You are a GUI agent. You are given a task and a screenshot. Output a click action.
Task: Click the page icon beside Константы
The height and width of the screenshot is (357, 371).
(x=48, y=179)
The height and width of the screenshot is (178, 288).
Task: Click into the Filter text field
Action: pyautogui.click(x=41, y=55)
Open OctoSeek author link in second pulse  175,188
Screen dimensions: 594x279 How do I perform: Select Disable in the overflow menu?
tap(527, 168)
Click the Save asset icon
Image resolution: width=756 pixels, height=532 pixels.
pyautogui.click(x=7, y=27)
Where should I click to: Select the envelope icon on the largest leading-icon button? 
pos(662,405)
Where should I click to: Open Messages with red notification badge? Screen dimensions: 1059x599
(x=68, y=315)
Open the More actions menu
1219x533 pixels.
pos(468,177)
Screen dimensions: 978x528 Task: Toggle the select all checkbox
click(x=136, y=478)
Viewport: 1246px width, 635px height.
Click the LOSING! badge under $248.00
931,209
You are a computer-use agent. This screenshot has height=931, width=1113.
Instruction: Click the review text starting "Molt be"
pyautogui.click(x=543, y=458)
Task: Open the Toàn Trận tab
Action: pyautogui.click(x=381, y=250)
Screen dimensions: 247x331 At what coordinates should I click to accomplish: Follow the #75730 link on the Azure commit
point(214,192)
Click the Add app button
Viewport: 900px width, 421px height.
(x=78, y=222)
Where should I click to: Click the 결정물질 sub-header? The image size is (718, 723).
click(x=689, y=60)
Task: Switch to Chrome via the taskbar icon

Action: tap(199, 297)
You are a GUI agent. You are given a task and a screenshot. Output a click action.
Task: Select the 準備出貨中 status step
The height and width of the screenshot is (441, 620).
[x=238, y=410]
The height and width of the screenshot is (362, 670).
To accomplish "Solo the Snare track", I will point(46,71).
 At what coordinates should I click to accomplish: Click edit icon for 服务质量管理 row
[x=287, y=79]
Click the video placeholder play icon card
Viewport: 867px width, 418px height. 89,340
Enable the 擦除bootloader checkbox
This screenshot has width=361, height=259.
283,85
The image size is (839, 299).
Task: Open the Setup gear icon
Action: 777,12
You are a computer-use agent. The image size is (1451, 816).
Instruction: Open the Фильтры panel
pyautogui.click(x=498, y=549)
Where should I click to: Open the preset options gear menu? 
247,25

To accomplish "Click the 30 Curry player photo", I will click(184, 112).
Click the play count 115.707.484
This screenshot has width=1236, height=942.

-----

* **Aim of the task**:
Rewrite the records above, putting "Display size" wherever "Screen dimensions" appears and leaving everything else unchanged.

* **Written answer**:
You are a GUI agent. You are given a task and a screenshot. Output a click action.
Task: Click the page icon beside Константы
The height and width of the screenshot is (357, 371).
(x=48, y=179)
The height and width of the screenshot is (178, 288).
Task: Click into the Filter text field
Action: pyautogui.click(x=41, y=55)
Open OctoSeek author link in second pulse  175,188
Display size: 594x279 How do I perform: Select Disable in the overflow menu?
tap(527, 168)
Click the Save asset icon
Image resolution: width=756 pixels, height=532 pixels.
pyautogui.click(x=7, y=27)
Where should I click to: Select the envelope icon on the largest leading-icon button? 
pos(662,405)
Where should I click to: Open Messages with red notification badge? Display size: 1059x599
(x=68, y=315)
Open the More actions menu
1219x533 pixels.
pos(468,177)
Display size: 978x528 Task: Toggle the select all checkbox
click(x=136, y=478)
Viewport: 1246px width, 635px height.
Click the LOSING! badge under $248.00
931,209
You are a computer-use agent. This screenshot has height=931, width=1113.
Instruction: Click the review text starting "Molt be"
pyautogui.click(x=543, y=458)
Task: Open the Toàn Trận tab
Action: pyautogui.click(x=381, y=250)
Display size: 247x331 At what coordinates should I click to accomplish: Follow the #75730 link on the Azure commit
point(214,192)
Click the Add app button
Viewport: 900px width, 421px height.
(x=78, y=222)
Where should I click to: Click the 결정물질 sub-header? The image size is (718, 723).
click(x=689, y=60)
Task: Switch to Chrome via the taskbar icon

Action: tap(199, 297)
You are a GUI agent. You are given a task and a screenshot. Output a click action.
Task: Select the 準備出貨中 status step
The height and width of the screenshot is (441, 620).
[x=238, y=410]
The height and width of the screenshot is (362, 670).
To accomplish "Solo the Snare track", I will point(46,71).
 At what coordinates should I click to accomplish: Click edit icon for 服务质量管理 row
[x=287, y=79]
Click the video placeholder play icon card
Viewport: 867px width, 418px height. 89,340
Enable the 擦除bootloader checkbox
This screenshot has width=361, height=259.
283,85
The image size is (839, 299).
Task: Open the Setup gear icon
Action: 777,12
You are a computer-use agent. The image size is (1451, 816).
Instruction: Open the Фильтры panel
pyautogui.click(x=498, y=549)
Where should I click to: Open the preset options gear menu? 
247,25

To accomplish "Click the 30 Curry player photo", I will click(184, 112).
Click the play count 115.707.484
This screenshot has width=1236, height=942.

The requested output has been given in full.